▶ _Selected excerpt_:

Stephanie Florence is the image of optimism. She is a blonde, bubbly, professional photographer from Lewiston, Idaho, who has a knack for finding something positive just about anywhere.
“I love to do landscapes or still life, anything that is beautiful. Anything I find beautiful I want to take a picture of,” Florence said, sitting in the blue glow of the Fred Hutchinson Cancer Research Center’s visitor center.
So when she was diagnosed with an “incurable” type of lymphoma ten years ago, she wasn’t going down without a fight. Florence is still alive today thanks to a cutting-edge technique called immunotherapy, which uses a patient’s immune cells to fight their cancer.
Yesterday, she cut the ribbon at the opening of the Bezos Family Immunotherapy Clinic, a first-of-it’s kind facility that is the result of collaboration between Fred Hutch, the Seattle Cancer Care Alliance, Fred Hutch spin-off Juno Therapeutics, and philanthropists Mike and Jackie Bezos and their family, whose donations have helped fuel immunotherapy research at Fred Hutch for years.

▶ _Tasks to complete_:
- a) According to the immunotherapy clinic article, why is Stephanie Florence still alive today? Answer in one to three sentences.
- b) List every party named in the immunotherapy clinic article whose collaboration produced the Bezos Family Immunotherapy Clinic.
- c) Repeat word for word the part of the immunotherapy clinic article from "Stephanie Florence is" up to and including "fight their cancer.".
The items after this point have no connection to the immunotherapy clinic article.

▶ _Provided information_:
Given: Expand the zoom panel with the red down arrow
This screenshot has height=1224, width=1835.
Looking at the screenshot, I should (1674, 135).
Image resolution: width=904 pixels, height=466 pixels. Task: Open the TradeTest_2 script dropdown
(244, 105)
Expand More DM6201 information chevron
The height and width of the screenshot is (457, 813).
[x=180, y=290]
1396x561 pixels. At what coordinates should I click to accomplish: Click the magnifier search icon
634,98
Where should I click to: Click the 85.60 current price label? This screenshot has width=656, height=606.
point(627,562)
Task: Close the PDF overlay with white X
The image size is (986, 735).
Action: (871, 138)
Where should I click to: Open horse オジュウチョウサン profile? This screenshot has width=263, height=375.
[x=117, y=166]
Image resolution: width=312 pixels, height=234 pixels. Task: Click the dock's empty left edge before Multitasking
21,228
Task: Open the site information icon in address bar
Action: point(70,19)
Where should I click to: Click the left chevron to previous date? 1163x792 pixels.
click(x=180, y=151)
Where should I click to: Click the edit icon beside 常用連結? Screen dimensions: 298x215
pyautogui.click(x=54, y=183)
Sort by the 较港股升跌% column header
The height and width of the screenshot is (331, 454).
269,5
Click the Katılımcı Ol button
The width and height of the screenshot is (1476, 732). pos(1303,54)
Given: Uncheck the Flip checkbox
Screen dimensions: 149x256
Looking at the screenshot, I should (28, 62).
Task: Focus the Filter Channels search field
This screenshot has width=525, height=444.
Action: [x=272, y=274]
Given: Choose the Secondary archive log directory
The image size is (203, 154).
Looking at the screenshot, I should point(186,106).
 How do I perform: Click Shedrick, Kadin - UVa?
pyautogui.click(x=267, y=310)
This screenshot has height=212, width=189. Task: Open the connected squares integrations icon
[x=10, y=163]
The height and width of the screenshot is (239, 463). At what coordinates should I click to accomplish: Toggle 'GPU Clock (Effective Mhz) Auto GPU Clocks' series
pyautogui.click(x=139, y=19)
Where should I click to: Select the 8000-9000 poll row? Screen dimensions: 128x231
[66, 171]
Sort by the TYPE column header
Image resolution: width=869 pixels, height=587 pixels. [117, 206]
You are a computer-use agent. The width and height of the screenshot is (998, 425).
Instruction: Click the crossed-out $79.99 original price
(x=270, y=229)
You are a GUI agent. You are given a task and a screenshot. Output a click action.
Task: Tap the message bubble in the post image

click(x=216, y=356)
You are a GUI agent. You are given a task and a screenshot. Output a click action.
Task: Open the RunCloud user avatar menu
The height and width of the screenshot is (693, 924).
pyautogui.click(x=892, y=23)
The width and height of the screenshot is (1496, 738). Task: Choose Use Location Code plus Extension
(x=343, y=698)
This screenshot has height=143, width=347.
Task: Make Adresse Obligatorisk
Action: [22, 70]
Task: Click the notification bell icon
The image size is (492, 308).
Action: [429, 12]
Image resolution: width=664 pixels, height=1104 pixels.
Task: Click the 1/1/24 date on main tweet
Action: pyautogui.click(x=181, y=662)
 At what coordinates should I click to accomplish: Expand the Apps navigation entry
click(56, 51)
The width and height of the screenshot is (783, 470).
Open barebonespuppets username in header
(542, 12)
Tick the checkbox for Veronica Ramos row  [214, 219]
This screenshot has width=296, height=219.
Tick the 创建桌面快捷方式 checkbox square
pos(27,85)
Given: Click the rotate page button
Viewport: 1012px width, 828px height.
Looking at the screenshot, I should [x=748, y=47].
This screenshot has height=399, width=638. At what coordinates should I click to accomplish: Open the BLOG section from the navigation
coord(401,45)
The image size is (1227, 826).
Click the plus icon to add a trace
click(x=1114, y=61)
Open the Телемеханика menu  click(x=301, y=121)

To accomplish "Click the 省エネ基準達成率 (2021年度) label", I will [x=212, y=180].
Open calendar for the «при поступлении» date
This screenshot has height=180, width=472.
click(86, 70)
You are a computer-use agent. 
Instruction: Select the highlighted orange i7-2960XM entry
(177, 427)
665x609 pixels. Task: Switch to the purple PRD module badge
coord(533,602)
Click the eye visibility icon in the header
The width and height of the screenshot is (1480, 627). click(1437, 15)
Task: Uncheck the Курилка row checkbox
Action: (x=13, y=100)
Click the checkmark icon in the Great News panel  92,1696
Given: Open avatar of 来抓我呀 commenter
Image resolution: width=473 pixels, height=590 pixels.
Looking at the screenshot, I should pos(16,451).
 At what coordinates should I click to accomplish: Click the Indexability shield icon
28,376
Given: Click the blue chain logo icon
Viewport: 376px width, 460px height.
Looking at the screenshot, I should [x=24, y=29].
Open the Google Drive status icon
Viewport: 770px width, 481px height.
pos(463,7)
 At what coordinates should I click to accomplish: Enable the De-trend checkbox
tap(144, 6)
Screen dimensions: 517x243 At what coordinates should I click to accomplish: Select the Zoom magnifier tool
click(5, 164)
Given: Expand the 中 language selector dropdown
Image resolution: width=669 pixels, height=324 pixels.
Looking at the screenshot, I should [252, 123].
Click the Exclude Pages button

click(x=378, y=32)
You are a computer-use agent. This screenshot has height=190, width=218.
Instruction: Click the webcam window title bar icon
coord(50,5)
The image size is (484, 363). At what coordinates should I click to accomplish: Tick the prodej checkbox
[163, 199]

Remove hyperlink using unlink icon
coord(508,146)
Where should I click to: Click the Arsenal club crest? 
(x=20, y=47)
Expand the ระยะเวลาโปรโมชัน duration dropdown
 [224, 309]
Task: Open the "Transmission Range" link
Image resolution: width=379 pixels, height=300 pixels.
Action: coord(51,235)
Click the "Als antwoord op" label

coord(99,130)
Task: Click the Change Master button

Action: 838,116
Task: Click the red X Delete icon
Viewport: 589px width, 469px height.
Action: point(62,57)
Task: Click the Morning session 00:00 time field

▶ _Answers per task_:
- a) Florence is still alive because of immunotherapy. This cutting-edge technique uses a patient's immune cells to fight their cancer.

- b)
- Fred Hutch
- The Seattle Cancer Care Alliance
- Juno Therapeutics, a Fred Hutch spin-off
- Philanthropists Mike and Jackie Bezos and their family

- c)
Stephanie Florence is the image of optimism. She is a blonde, bubbly, professional photographer from Lewiston, Idaho, who has a knack for finding something positive just about anywhere.
“I love to do landscapes or still life, anything that is beautiful. Anything I find beautiful I want to take a picture of,” Florence said, sitting in the blue glow of the Fred Hutchinson Cancer Research Center’s visitor center.
So when she was diagnosed with an “incurable” type of lymphoma ten years ago, she wasn’t going down without a fight. Florence is still alive today thanks to a cutting-edge technique called immunotherapy, which uses a patient’s immune cells to fight their cancer.